Information provided Start Marker

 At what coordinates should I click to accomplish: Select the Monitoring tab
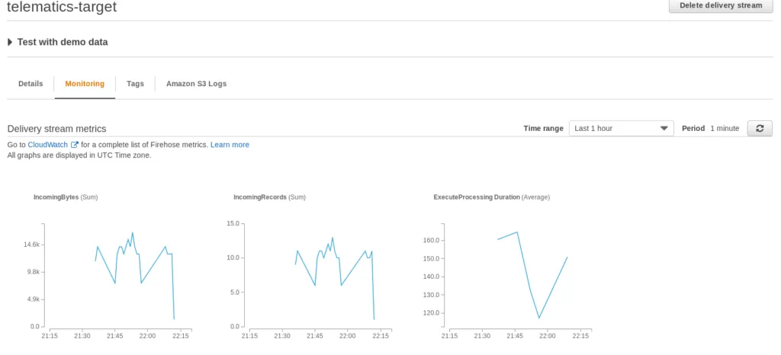pyautogui.click(x=85, y=84)
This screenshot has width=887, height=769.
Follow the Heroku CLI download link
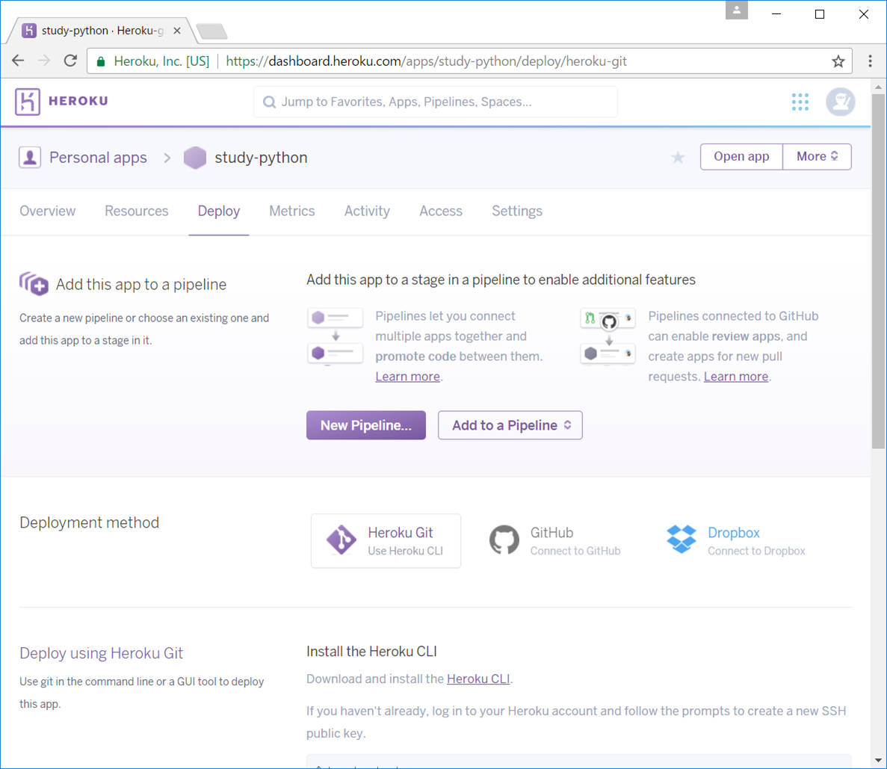(x=478, y=679)
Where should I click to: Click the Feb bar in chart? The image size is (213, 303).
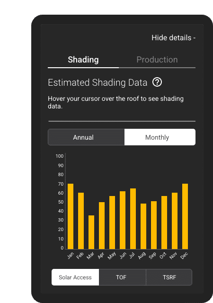click(81, 221)
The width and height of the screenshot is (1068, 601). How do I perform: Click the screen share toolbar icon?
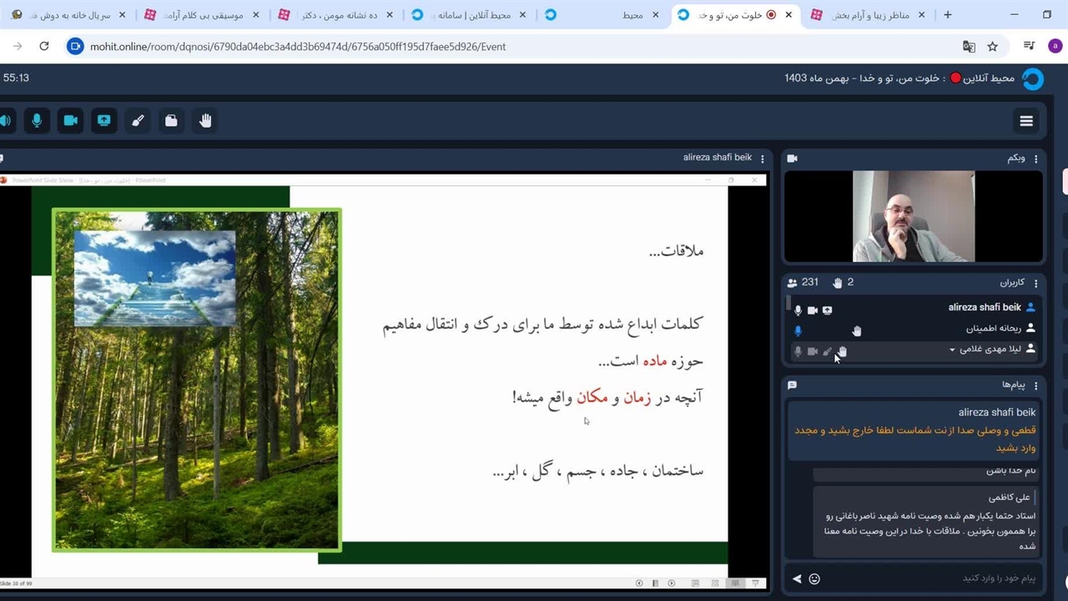[104, 121]
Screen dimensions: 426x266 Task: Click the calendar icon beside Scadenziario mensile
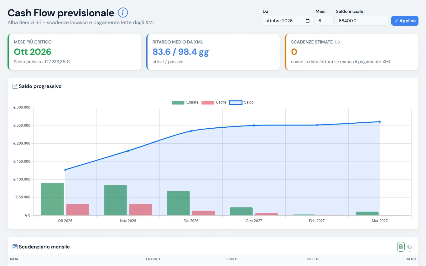[x=15, y=247]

Information provided End Marker

→ What to produce:
The required output is an exact copy of the lines from the one with "This screenshot has width=887, height=769." through the final line of the data above, with pictures removed.

→ Answer section:
This screenshot has width=887, height=769.
Follow the Heroku CLI download link
(x=478, y=679)
Where should I click to: Click the Feb bar in chart? The image size is (213, 303).
click(81, 221)
The width and height of the screenshot is (1068, 601). How do I perform: Click the screen share toolbar icon?
[104, 121]
Screen dimensions: 426x266 Task: Click the calendar icon beside Scadenziario mensile
[x=15, y=247]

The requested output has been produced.